Top of Data extract

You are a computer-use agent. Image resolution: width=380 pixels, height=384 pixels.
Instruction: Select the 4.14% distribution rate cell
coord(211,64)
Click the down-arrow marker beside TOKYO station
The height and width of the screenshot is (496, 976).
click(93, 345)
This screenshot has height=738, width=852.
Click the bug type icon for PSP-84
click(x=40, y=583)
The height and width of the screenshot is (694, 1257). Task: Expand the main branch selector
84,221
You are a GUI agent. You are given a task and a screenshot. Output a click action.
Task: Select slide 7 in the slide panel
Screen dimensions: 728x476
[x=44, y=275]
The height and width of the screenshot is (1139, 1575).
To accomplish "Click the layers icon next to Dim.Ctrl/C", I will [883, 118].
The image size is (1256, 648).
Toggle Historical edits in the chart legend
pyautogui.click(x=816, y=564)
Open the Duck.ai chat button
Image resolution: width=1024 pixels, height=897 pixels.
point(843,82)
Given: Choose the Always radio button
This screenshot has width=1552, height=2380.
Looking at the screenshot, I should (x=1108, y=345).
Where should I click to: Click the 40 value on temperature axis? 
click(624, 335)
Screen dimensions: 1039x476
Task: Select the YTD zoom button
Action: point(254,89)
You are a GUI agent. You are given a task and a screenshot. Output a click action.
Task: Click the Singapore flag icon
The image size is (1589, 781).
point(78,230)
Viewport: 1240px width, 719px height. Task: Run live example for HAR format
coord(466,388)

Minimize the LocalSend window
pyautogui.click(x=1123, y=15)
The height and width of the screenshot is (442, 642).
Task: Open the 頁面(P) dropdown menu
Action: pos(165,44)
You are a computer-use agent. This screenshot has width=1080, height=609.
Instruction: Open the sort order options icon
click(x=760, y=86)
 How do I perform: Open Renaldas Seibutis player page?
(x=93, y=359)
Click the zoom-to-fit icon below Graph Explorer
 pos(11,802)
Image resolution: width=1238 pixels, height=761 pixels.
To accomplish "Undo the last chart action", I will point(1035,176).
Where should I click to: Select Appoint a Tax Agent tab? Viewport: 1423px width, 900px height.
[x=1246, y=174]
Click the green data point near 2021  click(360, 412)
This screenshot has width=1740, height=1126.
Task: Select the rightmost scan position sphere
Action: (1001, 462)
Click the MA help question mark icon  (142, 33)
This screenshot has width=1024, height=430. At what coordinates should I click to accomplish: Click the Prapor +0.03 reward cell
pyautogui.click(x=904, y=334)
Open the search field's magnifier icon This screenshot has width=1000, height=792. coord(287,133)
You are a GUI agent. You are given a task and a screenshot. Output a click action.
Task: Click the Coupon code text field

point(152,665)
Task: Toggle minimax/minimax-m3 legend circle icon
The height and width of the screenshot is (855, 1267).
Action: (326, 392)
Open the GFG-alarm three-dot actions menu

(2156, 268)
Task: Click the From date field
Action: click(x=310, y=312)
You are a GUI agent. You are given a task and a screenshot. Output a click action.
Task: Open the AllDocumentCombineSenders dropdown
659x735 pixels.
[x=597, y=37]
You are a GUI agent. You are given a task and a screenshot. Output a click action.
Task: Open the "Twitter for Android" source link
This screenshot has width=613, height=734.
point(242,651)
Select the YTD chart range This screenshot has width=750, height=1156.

Bottom of Data extract

All lines from the one containing "Task: Click the Coupon code text field" through the final line of the listing above are to be reproduced exactly; include both and add nothing.

Task: Click the Coupon code text field

point(152,665)
Task: Toggle minimax/minimax-m3 legend circle icon
The height and width of the screenshot is (855, 1267).
Action: (326, 392)
Open the GFG-alarm three-dot actions menu

(2156, 268)
Task: Click the From date field
Action: click(x=310, y=312)
You are a GUI agent. You are given a task and a screenshot. Output a click action.
Task: Open the AllDocumentCombineSenders dropdown
659x735 pixels.
[x=597, y=37]
You are a GUI agent. You are given a task and a screenshot. Output a click action.
Task: Open the "Twitter for Android" source link
This screenshot has width=613, height=734.
point(242,651)
Select the YTD chart range This screenshot has width=750, height=1156.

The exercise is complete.